Business groups sue to block CFPB’s arbitration restrictions

By Richard A. Roth, J.D.

A group of 18 business-advocacy organizations led by the U.S. Chamber of Commerce and American Bankers Association have filed suit in the U.S. district court in Dallas, Texas, in an effort to prevent the Consumer Financial Protection Bureau’s arbitration regulation from taking effect. The regulation will prevent the enforcement of pre-dispute arbitration clauses in consumer contracts if those clauses ban class actions. According to the complaint, the regulation is unconstitutional and illegal because:

  1. The CFPB’s organization is unconstitutional.
  2. The Bureau did not follow procedures required by the Administrative Procedures Act when it adopted the regulation.
  3. The regulation violates the APA because it is arbitrary and capricious.
  4. The regulation violates the Dodd-Frank Act because it does not advance the interest of either consumers or the public.

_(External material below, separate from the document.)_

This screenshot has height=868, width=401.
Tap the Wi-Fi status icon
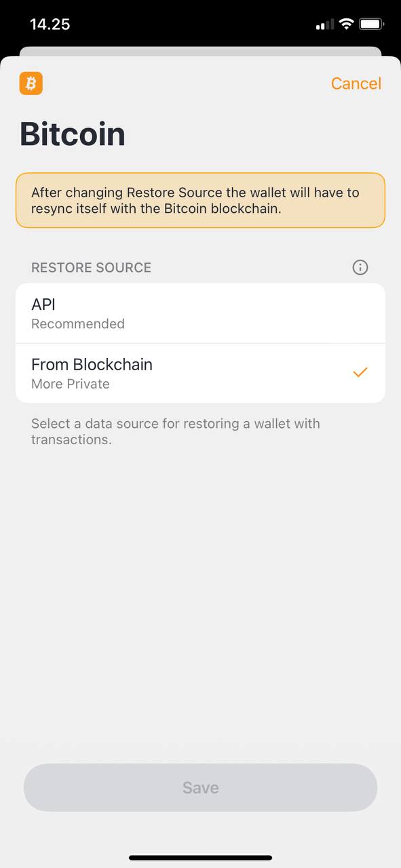(347, 24)
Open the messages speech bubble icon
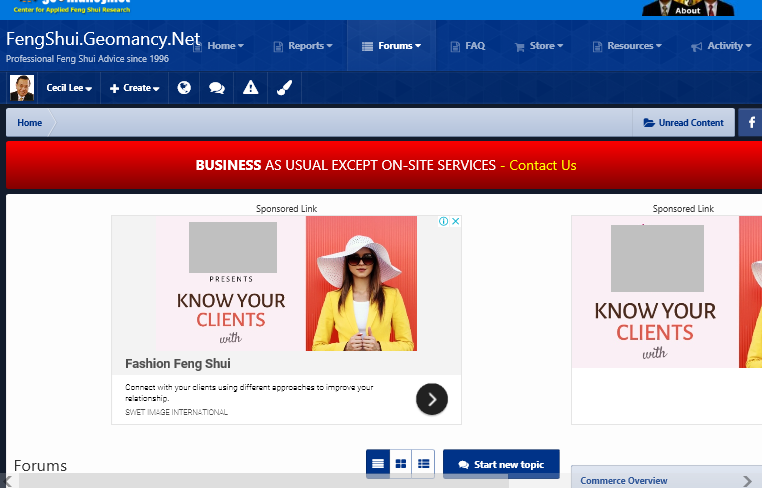Image resolution: width=762 pixels, height=488 pixels. tap(216, 88)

The complaint, which also requests that the regulation be stayed until judicial review is completed, was filed in Chamber of Commerce v. CFPB.

Arbitration regulation. The CFPB’s July 10, 2017, final rule on arbitration agreements applies broadly across the consumer financial services industry, covering not only lenders but also companies such as vehicle lessors, debt management and credit repair service providers, credit reporting agencies, and debt collectors (see Banking and Finance Law DailyJuly 10, 2017). In addition to restricting the use of predispute arbitration agreements, it imposes disclosure duties and recordkeeping and reporting requirements.

It is scheduled to take effect in 2018.

Constitutionality. The complaint’s attack on the Bureau’s structure raises no new arguments. It claims that the Bureau’s structure, comprising a single director who can be removed by the President only for cause, violates the Constitution’s separation of powers requirements and interferes with the President’s authority. These issues currently are being raised in a number of other suits. Most notably, arguments have been held in the U.S. Court of Appeals for the District of Columbia Circuit in PHH Corp. v. CFPB.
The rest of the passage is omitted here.